スター・キングへの帰還

[題名]:スター・キングへの帰還
[作者]:エドモンド・ハミルトン


※このレビューには前作『スター・キング』のネタバレがあります。ご注意ください。

 このお話は、スペースオペラの名手エドモンド・ハミルトン氏による傑作活劇、『スター・キング』の続編に当たる作品です。
 前作では主人公ゴードン君の精神のみが未来を訪れていましたが、今作では肉体丸ごと時間旅行を果たすことになります。これでヒロインであるリアンナ王女と添い遂げ、めでたしめでたし――とは行きません。二人の心はすれ違い、更に銀河を巡る動乱へと巻き込まれてしまうのです。果たしてゴードンは新たな危機から世界を救えるのでしょうか。そしてゴードンとリアンナの恋の行方やいかに。
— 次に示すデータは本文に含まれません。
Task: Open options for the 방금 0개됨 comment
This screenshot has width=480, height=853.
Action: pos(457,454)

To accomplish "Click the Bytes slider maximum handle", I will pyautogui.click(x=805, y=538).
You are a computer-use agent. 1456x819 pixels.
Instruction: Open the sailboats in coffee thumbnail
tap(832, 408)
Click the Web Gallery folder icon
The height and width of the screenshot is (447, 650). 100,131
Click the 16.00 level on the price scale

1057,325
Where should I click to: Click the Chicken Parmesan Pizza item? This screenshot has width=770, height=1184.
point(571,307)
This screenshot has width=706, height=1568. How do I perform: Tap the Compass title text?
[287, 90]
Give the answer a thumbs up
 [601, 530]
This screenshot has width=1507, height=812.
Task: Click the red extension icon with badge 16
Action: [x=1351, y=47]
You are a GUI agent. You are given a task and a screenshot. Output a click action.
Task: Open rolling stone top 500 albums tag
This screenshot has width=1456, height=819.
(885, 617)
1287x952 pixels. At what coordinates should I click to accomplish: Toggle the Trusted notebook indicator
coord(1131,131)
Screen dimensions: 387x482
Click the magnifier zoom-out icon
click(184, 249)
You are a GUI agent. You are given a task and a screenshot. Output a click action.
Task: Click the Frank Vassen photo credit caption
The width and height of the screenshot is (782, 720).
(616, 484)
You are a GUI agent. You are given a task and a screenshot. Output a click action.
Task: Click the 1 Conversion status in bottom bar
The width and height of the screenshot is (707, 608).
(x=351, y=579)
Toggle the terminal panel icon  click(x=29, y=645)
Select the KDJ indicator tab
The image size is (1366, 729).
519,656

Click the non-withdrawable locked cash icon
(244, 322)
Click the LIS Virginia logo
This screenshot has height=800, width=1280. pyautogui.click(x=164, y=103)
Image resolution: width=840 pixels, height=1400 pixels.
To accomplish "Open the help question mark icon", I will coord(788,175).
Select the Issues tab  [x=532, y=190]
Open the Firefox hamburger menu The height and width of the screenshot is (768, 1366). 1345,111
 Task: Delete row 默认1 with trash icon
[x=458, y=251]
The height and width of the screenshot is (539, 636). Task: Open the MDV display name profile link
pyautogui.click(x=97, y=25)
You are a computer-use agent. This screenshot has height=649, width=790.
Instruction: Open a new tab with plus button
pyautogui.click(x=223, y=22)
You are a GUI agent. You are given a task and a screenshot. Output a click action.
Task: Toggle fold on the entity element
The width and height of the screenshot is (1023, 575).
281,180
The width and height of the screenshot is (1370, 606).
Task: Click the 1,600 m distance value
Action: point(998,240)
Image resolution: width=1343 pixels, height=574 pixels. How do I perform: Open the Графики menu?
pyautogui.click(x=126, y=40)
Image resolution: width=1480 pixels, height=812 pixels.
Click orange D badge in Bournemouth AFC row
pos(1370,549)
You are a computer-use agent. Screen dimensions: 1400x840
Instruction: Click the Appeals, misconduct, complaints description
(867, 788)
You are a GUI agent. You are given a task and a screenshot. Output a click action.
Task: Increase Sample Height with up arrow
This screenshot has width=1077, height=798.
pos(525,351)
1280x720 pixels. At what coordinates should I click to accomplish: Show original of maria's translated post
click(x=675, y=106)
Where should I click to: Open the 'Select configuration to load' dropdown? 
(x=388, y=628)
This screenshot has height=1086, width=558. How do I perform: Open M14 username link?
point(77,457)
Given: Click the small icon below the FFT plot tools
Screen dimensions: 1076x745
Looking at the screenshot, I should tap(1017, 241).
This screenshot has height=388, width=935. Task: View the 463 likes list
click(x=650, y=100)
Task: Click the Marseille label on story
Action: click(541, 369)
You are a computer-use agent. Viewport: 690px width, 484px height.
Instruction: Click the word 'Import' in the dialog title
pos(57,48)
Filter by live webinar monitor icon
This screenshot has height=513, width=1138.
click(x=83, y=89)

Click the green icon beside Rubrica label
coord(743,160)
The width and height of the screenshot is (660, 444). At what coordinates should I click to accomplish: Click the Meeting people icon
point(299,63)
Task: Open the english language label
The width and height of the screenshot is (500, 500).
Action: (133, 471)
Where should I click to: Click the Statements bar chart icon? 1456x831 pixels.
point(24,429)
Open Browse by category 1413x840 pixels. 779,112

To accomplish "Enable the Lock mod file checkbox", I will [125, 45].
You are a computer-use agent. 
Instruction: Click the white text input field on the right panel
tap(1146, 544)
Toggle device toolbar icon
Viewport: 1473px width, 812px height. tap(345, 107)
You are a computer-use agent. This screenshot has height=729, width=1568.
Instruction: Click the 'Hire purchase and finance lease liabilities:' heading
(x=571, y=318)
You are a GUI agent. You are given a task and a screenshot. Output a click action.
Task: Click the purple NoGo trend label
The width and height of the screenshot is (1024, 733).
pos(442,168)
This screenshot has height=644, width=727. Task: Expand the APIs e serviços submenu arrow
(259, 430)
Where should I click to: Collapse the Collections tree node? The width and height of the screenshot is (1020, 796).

 二十世紀にて保険会社に務めているジョン・ゴードンは、精神分析医の戸口を叩いていました。先の物語からしばらくの時間が経過し、ゴードンは自分が体験したことが現実だったのか確信が持てなくなっていたのです。自分が未来世界の王子と精神を交換し銀河を救った、などということを証明するものは何一つありませんし、他人が聞いても妄想にしか思えないでしょうから無理もありません(^^;)
 ところが、治療を受けている途中でゴードンは再びザース・アーンからの交信を受け、今度は肉体ごと二十万年未来へと移動します。愛するリアンナ王女と再会したゴードンは、自分の記憶が幻ではなかったことに安堵するのです。
 けれども、それで万事丸く収まるという訳にはいきませんでした。リアンナは事の次第を聞かされていましたが、あくまで先の事件で彼女が慕ったのは王子ザース・アーンであり、ゴードンは初対面の人間でしかありません。精神は同一だと言われても、なかなか簡単に切り替えられないのは当然です。そうした気まずさもあって、お互いを思いやっているにも拘らず二人の間には若干よそよそしさが生じてしまうのでした。
 しかも、リアンナ王女の祖国フォマロート王国では動乱の火種が燻っていました。彼女のいとこで非人類種族から多大な支持を集めるナラス・テインを核に、人類と非人類の対立が起ころうとしていたのです。
 しかしナラス・テインは傀儡に過ぎず、外宇宙辺境伯サイン・クライヴァーとその仲間である正体不明の生物が背後にいることが判明します。ゴードンはその正体を探るため盟友ハル・バーレルと共に外宇宙辺境へと向かったものの、精神攻撃を受けてサイン・クライヴァーに捕まってしまいました。ところが、そこでゴードンは思いもよらぬ人物と再会することになるのです。

 本書の注目ガジェットは、肉体の時間移動です。
 とは言うものの、やはり前作に登場する「精神の時間移動」と同様、ほとんど作中での説明はありません。『スター・キング』冒頭ではザース・アーンが「いかなる物質も時間を飛ぶことはできない」と言い切っていますが、スペースオペラですからツッコミはなしで(^^;)
 前作の末尾でリアンナから再会を約束されているものの、その後未来からの交信は一切なかったようです。可哀想に、ゴードンは先の出来事を自分の妄想だったと思い始めており、医師はその原因が彼の抑圧された欲望によるものと分析までしてしまっているわけです。せめて定期的に連絡を取ってあげればいいのにと思いますが、やはりザース・アーンは放蕩王子なだけに気が利かないのでしょうか。
 もっとも、医師はゴードンの症状が進行して失踪してしまったと考えており、意地悪な読み方をすればそれを否定する客観的な根拠は何一つない訳です。しかし、そうだとすると我等がゴードン君は大変豊かな想像力を持った人物ということになりますから、スペースオペラ作家として成功できるかもしれませんね。:-)

 物語の序盤ではゴードンとリアンナのすれ違い、そしてゴードンが未来世界ではお客様扱いであることから、少々じれったさにやきもきさせられる感がなきにしもあらずです。中盤あたりからストーリーは大きく動き出し、俄然面白くなってきます。
 ゴードンももちろん活躍してくれるのですが、後半の展開ではある人物が非常に大きな役割を果たします。彼はもう一人の主人公と言うべき人物で、その不思議な魅力こそが本書の一番の見所ではないでしょうか。